Mr. Price famously said that “progress brings problems.” He was not referring to the problems of the world, but merely to development problems in Belize. But, we can apply his saying to the world, when we consider how dangerously close we are and have come before to nuclear destruction.
As I have said previously in this column, the peoples who have created these corporations, most successfully the Europeans, must be given their respect. At the same time, our students should be taught how ruthless and violent corporations were to our ancestors, and how they continue to violate our people.
In today’s world, we can research material at home that our generation used to have to go to the library to research. And even then, our generation could only access a small fraction of what our students can do today with a computer or a mere telephone.
I will close today with the beginning of Wikipedia’s discourse on the British East India Company. (There was also a Dutch East India Company, of which I knew nothing until I researched the British East India Company this Wednesday morning.) Apparently, other countries also had “East India” companies.
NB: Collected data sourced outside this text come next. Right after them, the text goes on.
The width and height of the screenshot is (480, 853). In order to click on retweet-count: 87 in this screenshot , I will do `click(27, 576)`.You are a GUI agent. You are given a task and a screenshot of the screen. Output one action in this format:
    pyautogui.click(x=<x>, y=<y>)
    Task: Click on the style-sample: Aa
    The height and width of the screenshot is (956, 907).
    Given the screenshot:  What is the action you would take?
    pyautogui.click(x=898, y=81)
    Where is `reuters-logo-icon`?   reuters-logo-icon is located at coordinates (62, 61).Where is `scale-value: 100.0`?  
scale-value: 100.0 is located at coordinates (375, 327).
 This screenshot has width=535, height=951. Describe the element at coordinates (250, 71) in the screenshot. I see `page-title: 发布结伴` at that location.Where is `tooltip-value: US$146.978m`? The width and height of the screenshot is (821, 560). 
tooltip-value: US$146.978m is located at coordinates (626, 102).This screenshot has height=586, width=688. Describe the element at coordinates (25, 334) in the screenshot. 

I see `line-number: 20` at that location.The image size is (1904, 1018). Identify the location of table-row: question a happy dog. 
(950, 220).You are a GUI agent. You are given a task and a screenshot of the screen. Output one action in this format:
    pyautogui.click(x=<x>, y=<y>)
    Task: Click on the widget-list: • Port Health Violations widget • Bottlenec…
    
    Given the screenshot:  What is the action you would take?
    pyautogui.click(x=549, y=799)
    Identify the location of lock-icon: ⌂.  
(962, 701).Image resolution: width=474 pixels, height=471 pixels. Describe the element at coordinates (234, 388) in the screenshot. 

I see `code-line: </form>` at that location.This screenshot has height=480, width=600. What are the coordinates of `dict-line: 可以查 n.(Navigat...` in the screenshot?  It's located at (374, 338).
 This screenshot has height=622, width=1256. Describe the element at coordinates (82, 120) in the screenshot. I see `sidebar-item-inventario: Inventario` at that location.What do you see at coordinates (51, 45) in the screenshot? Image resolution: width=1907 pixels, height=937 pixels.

”The East India Company was an English, and later British, joint-stock company founded in 1600 and dissolved in 1874. It was formed to trade in the Indian Ocean region, initially with the East Indies (the Indian subcontinent and Southeast Asia), and later with East Asia. The company gained control of large parts of the Indian subcontinent and colonised parts of Southeast Asia and Hong Kong. At its peak, the company was the largest corporation in the world by various measures and had its own armed forces in the form of the company’s three presidency armies, totalling about 260,000 soldiers, twice the size of the British Army at the time.
”Originally chartered as the ‘Governor and Company of Merchants of London Trading into the East Indies,’ the company rose to account for half of the world’s trade during the mid-1700s and early 1800s, particularly in basic commodities including cotton, silk, indigo, dye, sugar, salt, spices, saltpetre, tea, and later, opium. The company also initiated the beginnings of the British Empire in India.
”The company eventually came to rule large areas of India, exercising military power and assuming administrative functions.”